THE property industry has called on the government to offer further tax relief to stimulate the market, despite forecasts of a decline in property tax revenue as a result of the housing market downturn.
THE property industry has called on the government to offer further tax relief to stimulate the market, despite forecasts of a decline in property tax revenue as a result of the housing market downturn.
Property taxes remain one of the biggest revenue earners for state and local governments, with more than $4 billion collected from property taxes last financial year, according to the Australian Bureau of Statistics.
There is a wide range of property related taxes, but the largest revenue stream is the stamp duty on the transfer of property.
Western Australians paid $2.3 billion in stamp duties on property transfers in 2007-08, up almost 9 per cent on the previous year and almost 150 per cent higher than five years ago.
The amount of stamp duty payable on property purchase varies significantly for each state, with exemptions in some states, including WA, for first homebuyers.
WA property buyers have among the lowest stamp duty liabilities in the country, with about $17,000 of stamp duty payable for properties valued at $500,000 for non-first homebuyers.

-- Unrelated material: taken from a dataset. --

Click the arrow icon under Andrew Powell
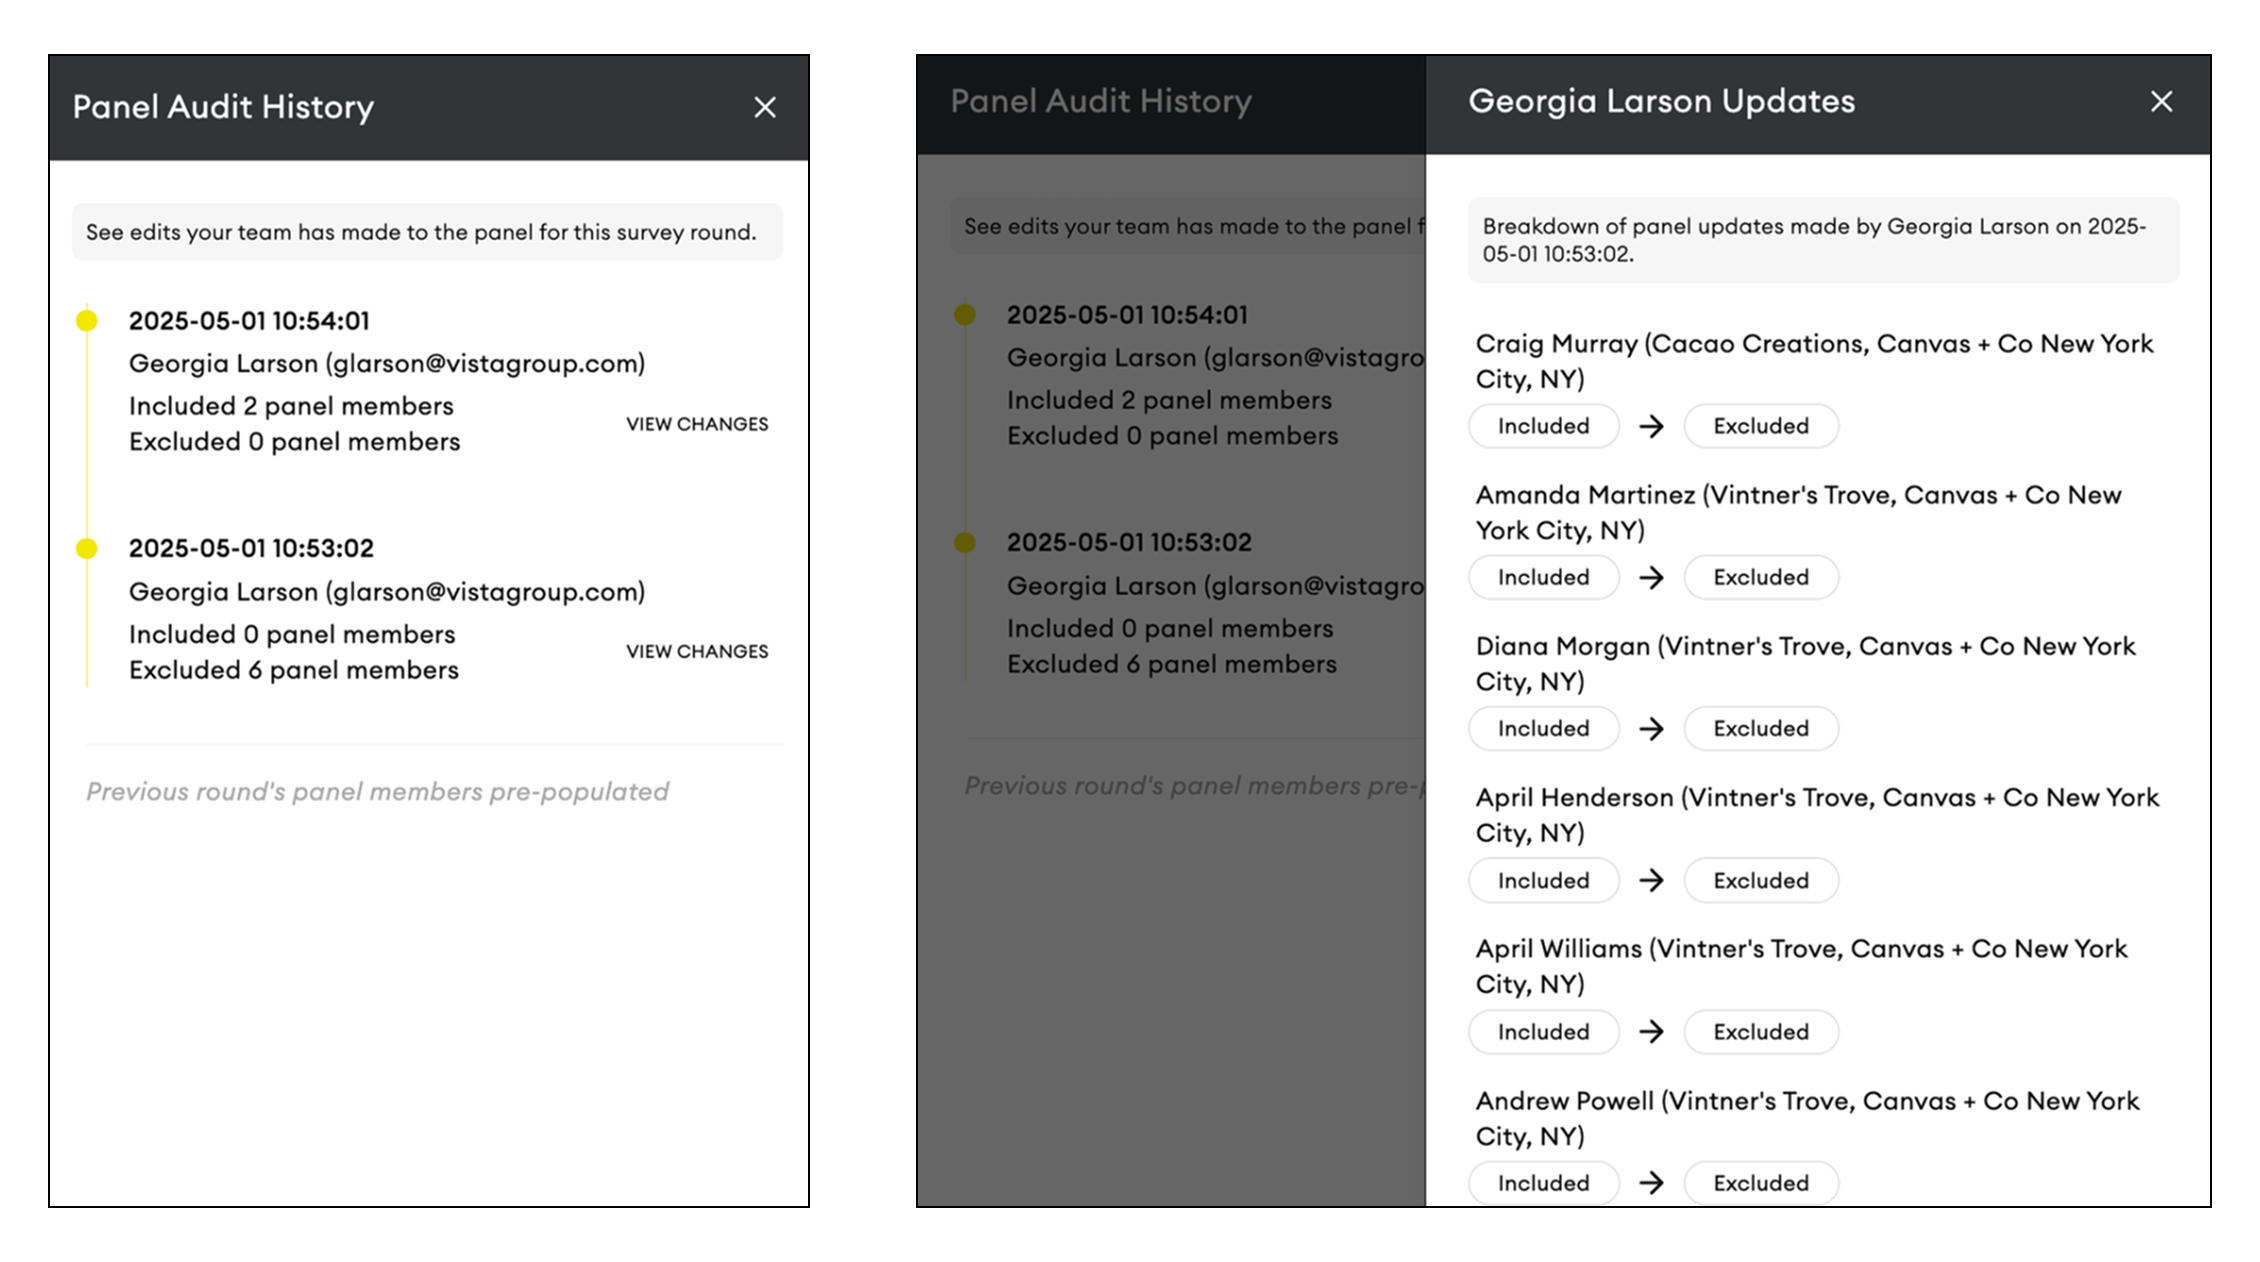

RP Data national research director Tim Lawless believes governments needed to look at a stamp duty reprieve for other segments of the market, not just first homebuyers, to attract more buyers into the market.
"With the residential property market providing such a large component of state and local government budgets, it may be timely to examine stamp duty thresholds and the incentives available to mum and dad type buyers and investors," he said.
But the results for this financial year are likely to be down significantly.
The December quarter budget results showed stamp duty income from property sales had halved in the past year, with receipts down by more than $600 million in the first half of 2008-09 compared with the same period last financial year.
Land tax income has also almost doubled in the past five years, reaching $415 million in 2007-08.
South West agency Stocker Preston director Peter Di Chiera said land tax had become a significant issue for owners of holiday homes and investment properties in the area.
"We've had situations where people own property they bought many years ago from a low cost base, and now values have risen they have this ongoing liability that's difficult to manage," he said
"Some people are being forced into a situation where they're being forced to sell family holiday homes they've held for 20 or 30 years because they can't keep up with all the taxes and charges."
In Perth, investors with several investment properties in the inner-city areas are facing tax bills of more than $20,000 a year, according to Limnios Property Group chief executive James Limnios.
"These high rates of taxes are acting as a deterrent for investors to purchase new investment properties, which in turn is accentuating the current rental crisis," Mr Limnios said.
But some tax relief could be on the way, with the state government foreshadowing land tax concessions for new house and land packages as part of the upcoming state budget.
The reintroduction of the concession, which was abolished by Labor in 2003, would allow developers to pay land tax and Metropolitan Region Improvement Tax on the lower undeveloped value of land rather than the full subdivided value of lots.